Date of Conferral
Doctor of Nursing Practice (DNP)
Between 2013 and 2016, 8.1% of U.S. adults 20 years and older suffered from depression, but only 29% of them sought help. This project addressed the low depression screening rate in a Federally Qualified Health Center (FQHC) that supported integrated care. The purpose of the project was to evaluate the integration of behavioral health into primary care in an FQHC through the rate of depression screenings. Two theoretical frameworks, the find-organize-clarify-understand-select/plan-do-study-act model and the Centers for Disease Control and Prevention's framework for program evaluation in public health were combined into a list of questions and data validity tests that were used to conduct the evaluation.

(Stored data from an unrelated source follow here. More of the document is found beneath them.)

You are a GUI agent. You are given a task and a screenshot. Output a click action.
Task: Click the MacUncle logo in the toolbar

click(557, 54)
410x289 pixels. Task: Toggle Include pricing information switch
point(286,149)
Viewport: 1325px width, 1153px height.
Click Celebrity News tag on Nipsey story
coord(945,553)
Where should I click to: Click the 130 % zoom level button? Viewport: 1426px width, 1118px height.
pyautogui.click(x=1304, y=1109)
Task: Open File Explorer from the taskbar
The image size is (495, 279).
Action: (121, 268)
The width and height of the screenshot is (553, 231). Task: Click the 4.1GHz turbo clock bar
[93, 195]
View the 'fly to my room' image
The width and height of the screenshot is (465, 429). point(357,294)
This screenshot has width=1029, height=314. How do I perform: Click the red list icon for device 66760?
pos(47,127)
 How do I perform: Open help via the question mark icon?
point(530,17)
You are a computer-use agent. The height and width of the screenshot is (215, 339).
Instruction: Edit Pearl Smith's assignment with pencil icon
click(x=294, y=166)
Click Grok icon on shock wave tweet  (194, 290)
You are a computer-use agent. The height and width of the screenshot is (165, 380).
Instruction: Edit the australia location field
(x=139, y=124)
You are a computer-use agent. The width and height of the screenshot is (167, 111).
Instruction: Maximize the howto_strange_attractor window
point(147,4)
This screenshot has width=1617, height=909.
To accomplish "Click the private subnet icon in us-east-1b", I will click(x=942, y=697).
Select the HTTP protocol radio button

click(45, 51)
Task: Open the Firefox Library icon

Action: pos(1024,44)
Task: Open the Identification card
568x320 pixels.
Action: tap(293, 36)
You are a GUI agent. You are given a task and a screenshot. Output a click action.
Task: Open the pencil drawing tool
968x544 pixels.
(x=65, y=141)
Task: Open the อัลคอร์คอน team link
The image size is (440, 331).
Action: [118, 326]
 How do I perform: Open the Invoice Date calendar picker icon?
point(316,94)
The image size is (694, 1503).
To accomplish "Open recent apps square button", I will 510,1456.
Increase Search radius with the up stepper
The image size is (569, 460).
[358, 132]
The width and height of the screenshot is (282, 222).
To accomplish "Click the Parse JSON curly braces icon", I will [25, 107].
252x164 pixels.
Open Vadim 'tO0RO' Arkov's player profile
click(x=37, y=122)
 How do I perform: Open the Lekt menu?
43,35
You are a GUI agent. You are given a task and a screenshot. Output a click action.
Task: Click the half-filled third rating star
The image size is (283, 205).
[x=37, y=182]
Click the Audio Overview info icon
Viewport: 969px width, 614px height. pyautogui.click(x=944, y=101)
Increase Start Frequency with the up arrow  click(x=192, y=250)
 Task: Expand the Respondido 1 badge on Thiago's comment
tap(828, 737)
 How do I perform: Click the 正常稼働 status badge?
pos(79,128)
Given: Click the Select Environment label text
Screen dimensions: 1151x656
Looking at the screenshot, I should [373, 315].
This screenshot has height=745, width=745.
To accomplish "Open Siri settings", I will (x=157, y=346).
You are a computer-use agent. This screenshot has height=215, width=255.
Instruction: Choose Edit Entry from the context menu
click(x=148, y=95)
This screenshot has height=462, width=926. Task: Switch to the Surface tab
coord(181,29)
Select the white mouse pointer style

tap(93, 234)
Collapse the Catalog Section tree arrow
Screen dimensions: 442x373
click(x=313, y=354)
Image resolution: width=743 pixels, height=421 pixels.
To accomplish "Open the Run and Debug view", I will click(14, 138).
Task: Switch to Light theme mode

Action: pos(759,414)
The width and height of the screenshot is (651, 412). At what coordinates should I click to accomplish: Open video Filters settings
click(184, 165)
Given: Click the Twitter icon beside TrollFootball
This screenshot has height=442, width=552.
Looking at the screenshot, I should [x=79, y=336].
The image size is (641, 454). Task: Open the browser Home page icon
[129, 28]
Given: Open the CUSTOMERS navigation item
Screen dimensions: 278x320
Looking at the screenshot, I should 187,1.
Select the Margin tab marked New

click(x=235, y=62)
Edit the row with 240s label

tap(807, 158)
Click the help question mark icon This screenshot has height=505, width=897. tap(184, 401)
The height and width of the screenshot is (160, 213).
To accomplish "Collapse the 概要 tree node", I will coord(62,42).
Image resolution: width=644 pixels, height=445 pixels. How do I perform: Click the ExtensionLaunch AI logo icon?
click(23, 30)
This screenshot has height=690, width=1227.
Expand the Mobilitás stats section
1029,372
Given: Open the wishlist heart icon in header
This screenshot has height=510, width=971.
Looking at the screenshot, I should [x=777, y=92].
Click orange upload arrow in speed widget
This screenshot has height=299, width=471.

This quality improvement (QI) project evaluated an existing QI initiative. Findings revealed that 75% of the patients seen, and not the initially reported 53%, received depression screenings, which indicated an improved outcome. Other findings were inadequate use of theoretical frameworks, poor data quality, and suboptimal effectiveness of QI team processes. The strategies and tools recommended in this project could be used by organizational leaders and QI teams to evaluate and improve QI initiatives. The project's contribution to awareness about depression through integrated care could increase patients' access to care, quality of life, and life expectancy, and positively impact social change.